We searched Medline through PubMed for articles published from January 1986 to December 2004 that reported on the diagnostic accuracy of the direct agglutination test and the rK39 immunochromatographic assay used on serum or blood samples for visceral leishmaniasis. The search terms were “visceral leishmaniasis”, “kala-azar”, “L.donovani”, “L.infantum”, and “L.chagasi” combined with “diagnostic accuracy”, “sensitivity”, “specificity”, “validation”, and “diagnostic performance”. This search generated 654 papers, which we subsequently combined with the search terms “Direct Agglutination Test or DAT” and, in a second step, with “rK39 and immunochromatographic test”, “immunochromatographic assay”, and “ICT or dipstick”. We obtained additional articles by citation tracking of review articles and original articles.
We included original studies only. Other inclusion criteria were current clinical visceral leishmaniasis as the target condition (not leishmanial infection or past visceral leishmaniasis); human participants; the absolute numbers of true positive, false negative, true negative, and false positive observations available or derivable from the data presented; and the reference classification judged adequate to correctly classify the target condition. We included studies that complied with these four criteria, independent of other characteristics of design quality and reporting. We excluded studies that evaluated the tests in patients coinfected with HIV and studies of the rapid version of the direct agglutination test (the fast agglutination screening test).6
We used a standard form to extract data on type of study (phase I, II, or III trials), Leishmania species (L donovani, L infantum, or L chagasi), country in which the study was carried out, characteristics of the participants, study design, and test results. Data were entered in a spreadsheet (Microsoft Excel).
The number and type of participants was recorded and categorised as confirmed cases or controls. Several controls were distinguished: healthy non-endemic controls (healthy people living in an area with no transmission of Leishmania and no exposure by travel); healthy endemic controls (people living in an endemic region but without signs or symptoms of leishmaniasis); controls with potentially cross reacting diseases (patients with confirmed disease that might give a false positive reaction to a serological test); and controls (patients with the same clinical syndrome as confirmed cases with visceral leishmaniasis ruled out by a confirmatory test with a high negative predictive value such as on spleen aspirate).
In many articles the numbers of true positive, false negative, true negative, and false positive observations were available. If not, we derived the numbers from the marginal totals and the reported sensitivity and specificity.
Assessment of study quality
Two independent readers assessed the papers according to the quality assessment of studies of diagnostic accuracy approach.7
Disagreements were resolved by a third reader who reassessed problematic papers. The quality assessment of studies of diagnostic accuracy tool lists 14 items that together assess the quality of a study (see tables A-C on bmj.com
). Important criteria are a representative spectrum of patients, correct classification of disease status, complete description of reference test and index test, blinding of the readers of the serological test to the result of the reference test and vice versa, and a low potential for verification bias. Such bias may exist if the decision to carry out the standard examination depends on the results of the examination under investigation—that is, if verification with parasitology occurred more often in patients with positive serology results.

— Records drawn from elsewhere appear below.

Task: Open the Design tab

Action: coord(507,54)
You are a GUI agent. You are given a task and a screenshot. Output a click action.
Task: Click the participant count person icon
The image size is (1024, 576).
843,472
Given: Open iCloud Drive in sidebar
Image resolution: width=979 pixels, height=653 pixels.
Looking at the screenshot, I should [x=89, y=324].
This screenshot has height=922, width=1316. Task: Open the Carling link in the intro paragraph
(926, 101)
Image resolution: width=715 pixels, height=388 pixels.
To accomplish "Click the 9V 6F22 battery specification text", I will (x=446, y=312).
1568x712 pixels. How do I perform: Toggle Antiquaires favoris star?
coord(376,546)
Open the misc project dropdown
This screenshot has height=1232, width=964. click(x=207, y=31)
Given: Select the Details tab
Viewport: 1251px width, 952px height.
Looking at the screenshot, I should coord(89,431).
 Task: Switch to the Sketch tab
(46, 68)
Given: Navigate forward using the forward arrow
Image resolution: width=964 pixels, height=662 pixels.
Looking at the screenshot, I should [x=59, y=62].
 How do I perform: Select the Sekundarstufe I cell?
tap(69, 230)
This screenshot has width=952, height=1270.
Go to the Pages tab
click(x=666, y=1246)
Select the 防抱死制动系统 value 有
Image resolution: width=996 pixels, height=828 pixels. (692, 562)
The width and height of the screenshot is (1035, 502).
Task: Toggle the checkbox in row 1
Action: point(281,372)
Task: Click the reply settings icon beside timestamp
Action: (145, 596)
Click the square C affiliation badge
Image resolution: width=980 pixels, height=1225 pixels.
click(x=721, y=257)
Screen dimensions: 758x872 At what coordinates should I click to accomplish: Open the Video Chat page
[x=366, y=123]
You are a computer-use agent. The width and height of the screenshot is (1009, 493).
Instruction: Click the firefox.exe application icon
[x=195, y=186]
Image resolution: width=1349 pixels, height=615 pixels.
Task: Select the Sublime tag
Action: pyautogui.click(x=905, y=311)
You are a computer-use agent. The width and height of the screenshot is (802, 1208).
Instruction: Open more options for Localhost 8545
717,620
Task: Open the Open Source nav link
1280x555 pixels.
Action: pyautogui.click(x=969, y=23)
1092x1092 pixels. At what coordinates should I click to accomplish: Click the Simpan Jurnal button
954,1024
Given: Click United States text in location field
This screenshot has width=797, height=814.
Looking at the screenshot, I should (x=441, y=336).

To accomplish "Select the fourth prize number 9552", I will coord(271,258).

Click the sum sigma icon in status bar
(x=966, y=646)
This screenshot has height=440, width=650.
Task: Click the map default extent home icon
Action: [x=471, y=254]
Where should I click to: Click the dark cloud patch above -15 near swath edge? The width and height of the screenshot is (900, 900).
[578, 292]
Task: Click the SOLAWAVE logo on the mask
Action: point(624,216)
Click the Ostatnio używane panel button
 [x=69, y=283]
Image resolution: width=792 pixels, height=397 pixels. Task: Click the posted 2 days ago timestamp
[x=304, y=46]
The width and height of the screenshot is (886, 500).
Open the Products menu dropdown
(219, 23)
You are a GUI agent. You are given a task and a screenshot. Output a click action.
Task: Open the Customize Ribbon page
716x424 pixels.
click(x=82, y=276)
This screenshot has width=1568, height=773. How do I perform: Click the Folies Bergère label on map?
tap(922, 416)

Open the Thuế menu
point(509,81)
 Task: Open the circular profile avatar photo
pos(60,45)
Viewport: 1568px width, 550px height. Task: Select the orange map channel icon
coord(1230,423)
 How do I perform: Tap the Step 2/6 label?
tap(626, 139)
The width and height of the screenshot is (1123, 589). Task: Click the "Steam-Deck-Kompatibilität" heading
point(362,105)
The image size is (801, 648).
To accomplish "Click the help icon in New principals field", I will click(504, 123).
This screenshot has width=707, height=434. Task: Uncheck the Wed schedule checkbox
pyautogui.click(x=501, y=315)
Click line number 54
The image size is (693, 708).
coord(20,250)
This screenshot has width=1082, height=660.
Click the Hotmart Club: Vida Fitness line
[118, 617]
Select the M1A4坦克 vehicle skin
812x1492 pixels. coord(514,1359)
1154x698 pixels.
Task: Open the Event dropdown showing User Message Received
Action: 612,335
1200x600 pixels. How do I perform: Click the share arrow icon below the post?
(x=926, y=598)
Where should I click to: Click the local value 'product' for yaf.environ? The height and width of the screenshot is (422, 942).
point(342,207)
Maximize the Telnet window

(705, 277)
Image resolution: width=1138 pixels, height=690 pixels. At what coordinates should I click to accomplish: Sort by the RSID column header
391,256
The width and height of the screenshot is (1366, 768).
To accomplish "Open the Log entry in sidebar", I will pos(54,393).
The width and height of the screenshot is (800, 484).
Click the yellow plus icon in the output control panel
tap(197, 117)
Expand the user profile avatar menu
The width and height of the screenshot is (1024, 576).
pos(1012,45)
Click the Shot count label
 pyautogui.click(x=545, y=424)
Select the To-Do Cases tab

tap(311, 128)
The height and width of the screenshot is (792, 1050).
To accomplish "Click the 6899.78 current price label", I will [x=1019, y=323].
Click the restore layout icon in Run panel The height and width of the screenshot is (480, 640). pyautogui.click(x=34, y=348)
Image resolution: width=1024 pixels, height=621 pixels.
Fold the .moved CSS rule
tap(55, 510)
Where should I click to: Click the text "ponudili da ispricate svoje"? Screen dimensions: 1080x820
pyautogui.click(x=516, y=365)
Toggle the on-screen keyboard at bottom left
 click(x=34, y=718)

We used standard formulas to calculate sensitivity, specificity, and diagnostic odds ratio for each study. Wilson's score method was used to calculate confidence intervals for sensitivities and specificities,8
and the normal approximation with continuity correction for the log of the odds ratio for confidence intervals for the diagnostic odds ratio.9
We explored the relation between sensitivity and specificity by plotting the log odds of a positive test result in diseased participants (cases) against the log odds of a negative test result in non-diseased participants (controls). Publication bias was assessed by graphing the estimated sensitivity and specificity against the number of cases and controls in each study.
Meta-analyses for sensitivity and specificity were carried out using logistic regression models accounting for overdispersion.10
This model weights each study proportional to its sample size while allowing for heterogeneity between studies by inclusion of a dispersion variable. The robustness of this statistical approach was explored by comparison with other statistical methods and simulation. The meta-analysis of the diagnostic odds ratio was carried out using the DerSimonian and Laird random effects model, with studies weighted using the Mantel-Haenszel method.11
To assess the heterogeneity of studies we carried out separate meta-analyses in subgroups stratified by study phase, sample size, study quality, geographical region, species of Leishmania
, type of direct agglutination test antigen, brand of dipstick, and type of controls.
Statistical analyses were carried out with the open source statistical language and environment R 126.96.36.199
We used the generalised linear models module (procedure “glm” using the quasibinomial distribution) to fit over-dispersed logistic regression models and the R meta-analysis library (procedure “metabin”) to fit the DerSimonian and Laird random effects model.